Later that evening, Catherine seeks out Nelly in the kitchen
and confides to her that Edgar has asked her to marry him, and that
she has accepted. Unnoticed by the two women, Heathcliff listens
to their conversation. Heathcliff hears Catherine tell Nelly that
she cannot marry him because Hindley has cast him down so low; to marry
him now would be to degrade herself. Heathcliff withdraws in a rage
of shame, humiliation, and despair, and thus is not present to hear
Catherine say that she loves him more deeply than anything else
in the world. She says that she and Heathcliff are such kindred spirits
that they are essentially the same person. Nonetheless, she insists,
she must marry Edgar Linton instead.
That night, Heathcliff runs away from Wuthering Heights. Catherine
spends the night outdoors in the rain, sobbing and searching for
Heathcliff. She catches a fever, and soon she nears death. The Lintons
take her to Thrushcross Grange to recuperate, and Catherine recovers.
However, both Mr. and Mrs. Linton become infected and soon die.
Three years later, Catherine and Edgar marry. Nelly transfers to
Thrushcross Grange to serve Catherine, leaving Hareton in the care
of his drunken father and Joseph, the only servant now remaining
at Wuthering Heights.
Noticing the clock, Nelly again interrupts her narrative,
saying that it is half past one, and that she must get some sleep.
Lockwood notes in his diary—the same book in which he has set down
Nelly’s story—that he, too, will go to bed now.
Analysis: Chapters VI–IX
In this section, Nelly brings to conclusion the story
of Heathcliff and Catherine’s childhood, with Heathcliff leaving
Wuthering Heights the night Catherine decides to marry Edgar Linton.
In the climactic scene in which Catherine discusses with Nelly her
decision to marry Edgar, Catherine describes the conflict between
her love for Heathcliff and her love for Edgar. She says that she
loves Edgar because he is handsome, rich, and graceful, and because
he would make her the greatest lady in the region. However, she
also states that she loves Heathcliff as though they shared the
same soul, and that she knows in her heart that she has no business
marrying Edgar. Nevertheless, her desire for a genteel and socially
prominent lifestyle guides her decision-making: she would marry
Heathcliff, if Hindley had not cast him down so low.
Heathcliff’s emotional turmoil is due in part to his ambiguous class
status. He begins life as a lower-class orphan, but is raised to the
status of a gentleman’s son when Mr.

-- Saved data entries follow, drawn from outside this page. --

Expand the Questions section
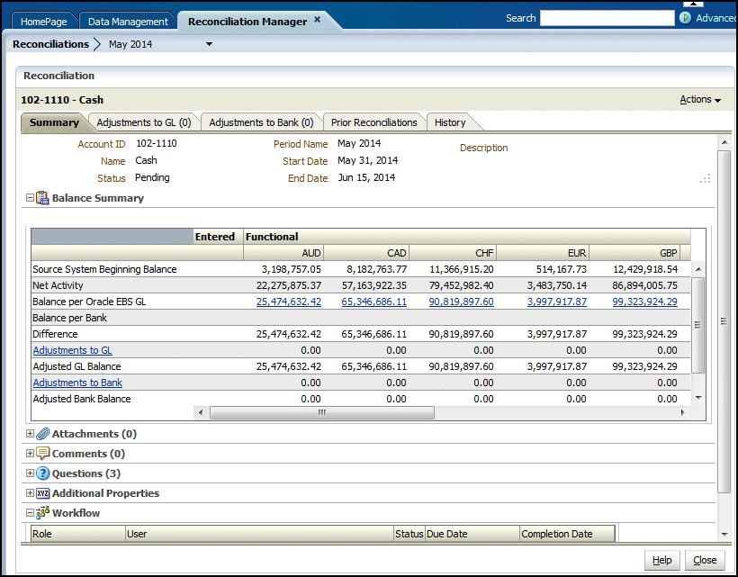[x=30, y=473]
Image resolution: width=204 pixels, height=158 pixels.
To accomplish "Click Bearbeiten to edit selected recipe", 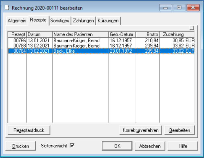I will (x=179, y=130).
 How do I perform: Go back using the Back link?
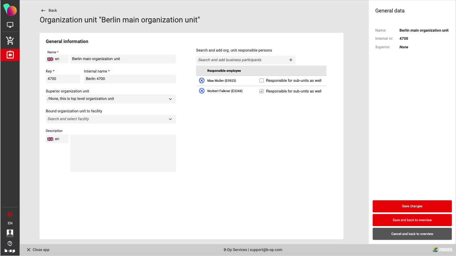[49, 10]
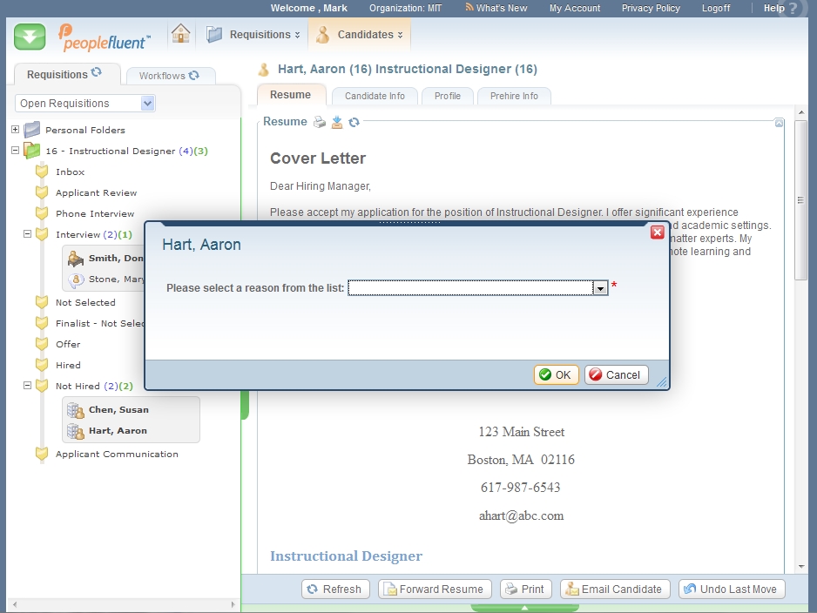Refresh the Requisitions tab via its icon
The image size is (817, 613).
(x=97, y=73)
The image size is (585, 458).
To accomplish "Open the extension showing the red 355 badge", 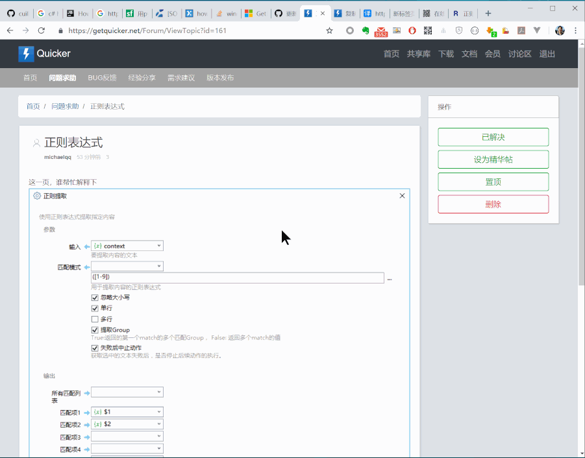I will [381, 30].
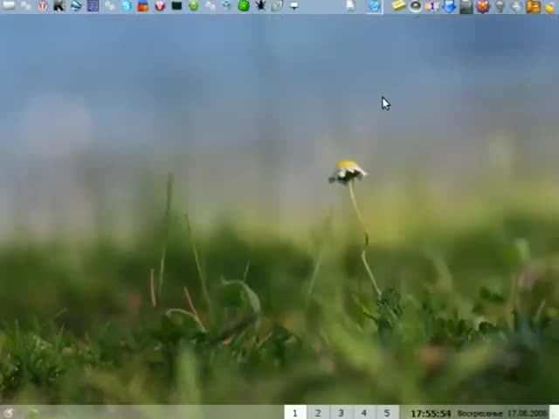Switch to workspace 3 in pager
The height and width of the screenshot is (419, 559).
click(341, 413)
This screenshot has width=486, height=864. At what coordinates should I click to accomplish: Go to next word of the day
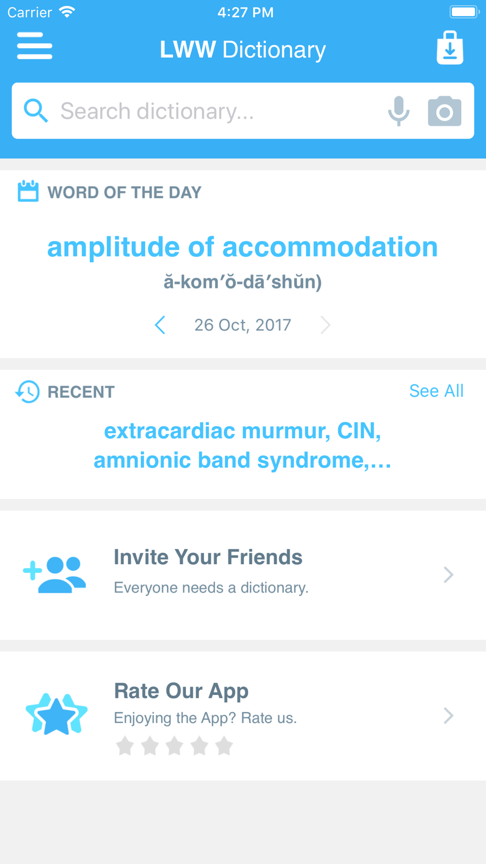click(325, 325)
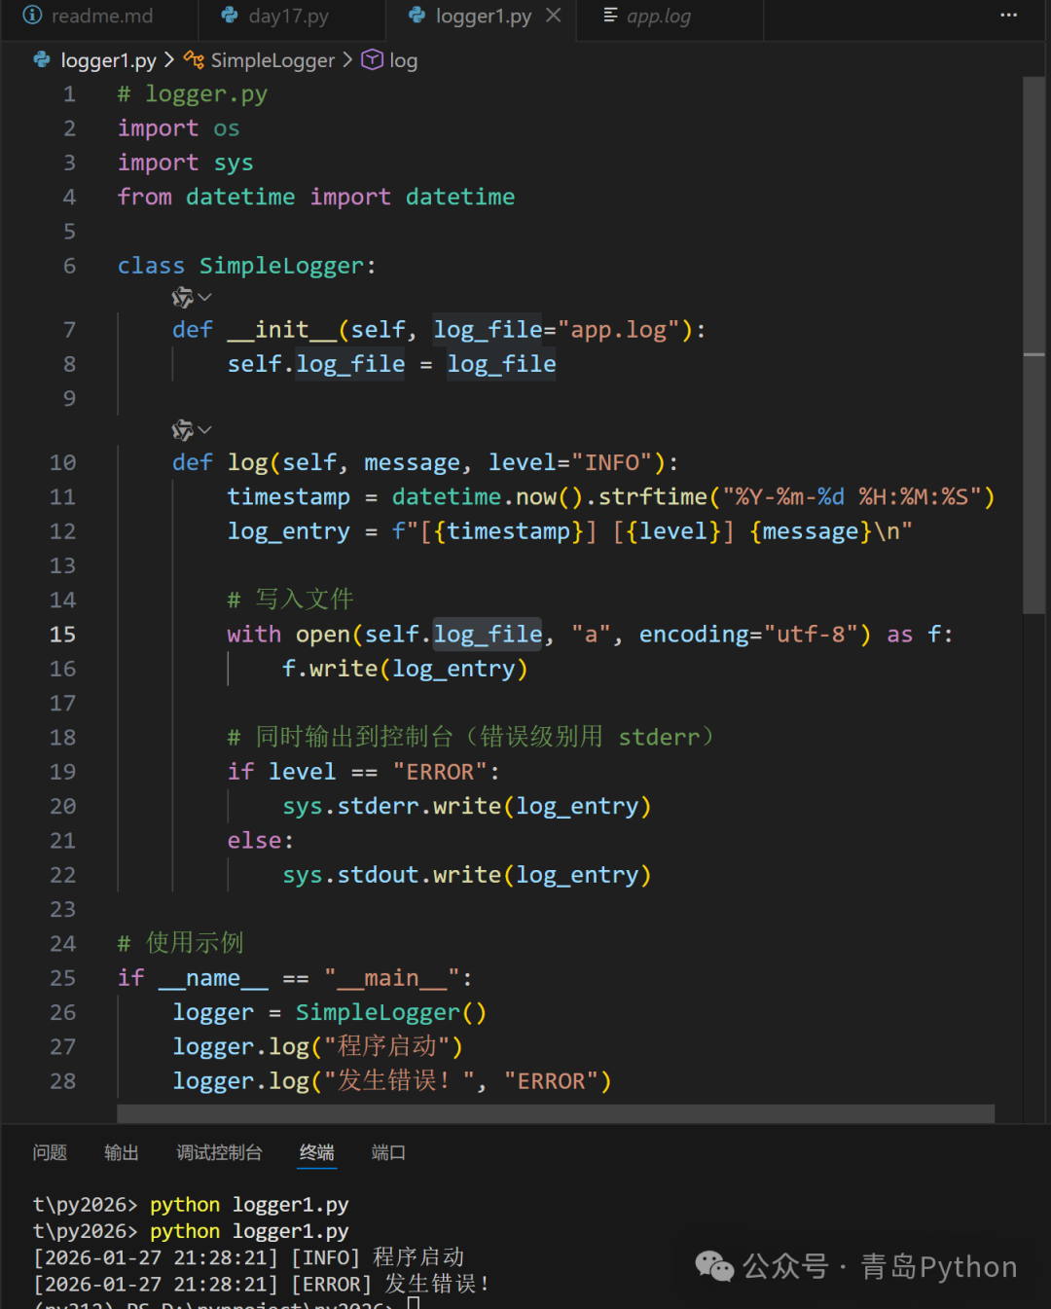Viewport: 1051px width, 1309px height.
Task: Expand the chevron beside the log method AI icon
Action: click(203, 429)
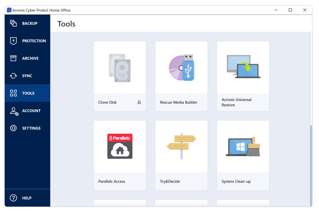
Task: Open Rescue Media Builder USB icon
Action: pyautogui.click(x=181, y=68)
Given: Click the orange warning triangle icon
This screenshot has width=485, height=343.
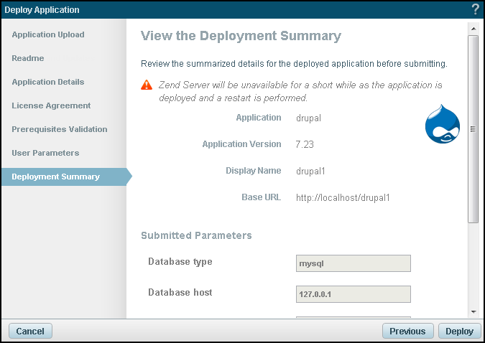Looking at the screenshot, I should click(x=147, y=85).
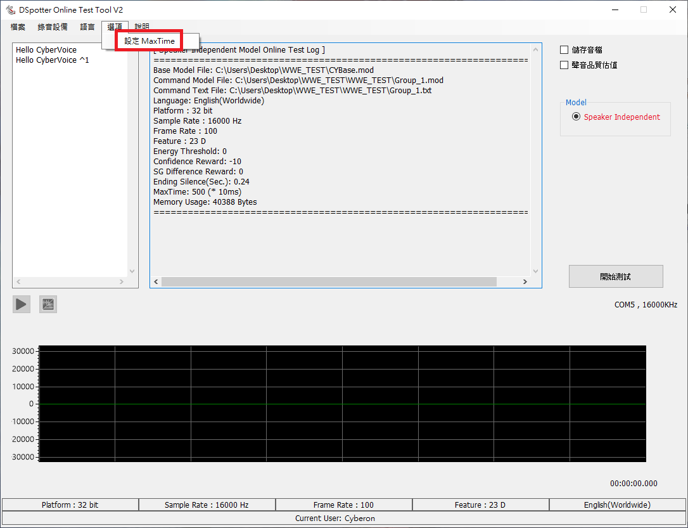Select the Speaker Independent radio button
The width and height of the screenshot is (688, 528).
[576, 117]
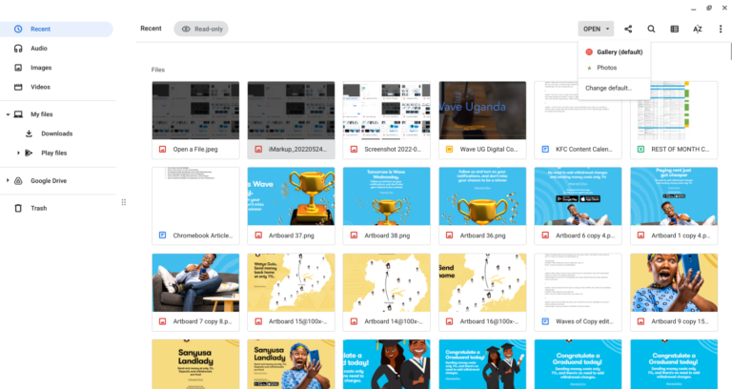Collapse the My files tree arrow
Image resolution: width=732 pixels, height=389 pixels.
click(x=8, y=114)
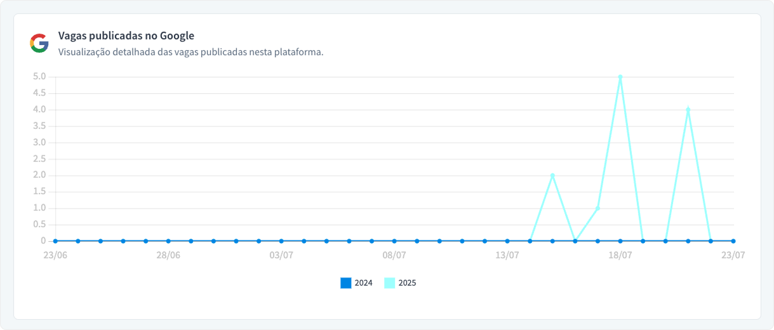
Task: Select the 2025 data point at 2.0
Action: click(x=552, y=175)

Earnshaw adopts him. He suffers
another reversal in status when Hindley forces him to work as a
servant in the very same household where he once enjoyed a life of
luxury. The other characters, including the Lintons and, to an extent,
Catherine—all upper-class themselves—prove complicit in this obliteration
of Heathcliff’s hopes. Inevitably, the unbridgeable gap in Catherine’s
and Heathcliff’s social positions renders their fervent romance
unrealizable on any practical level.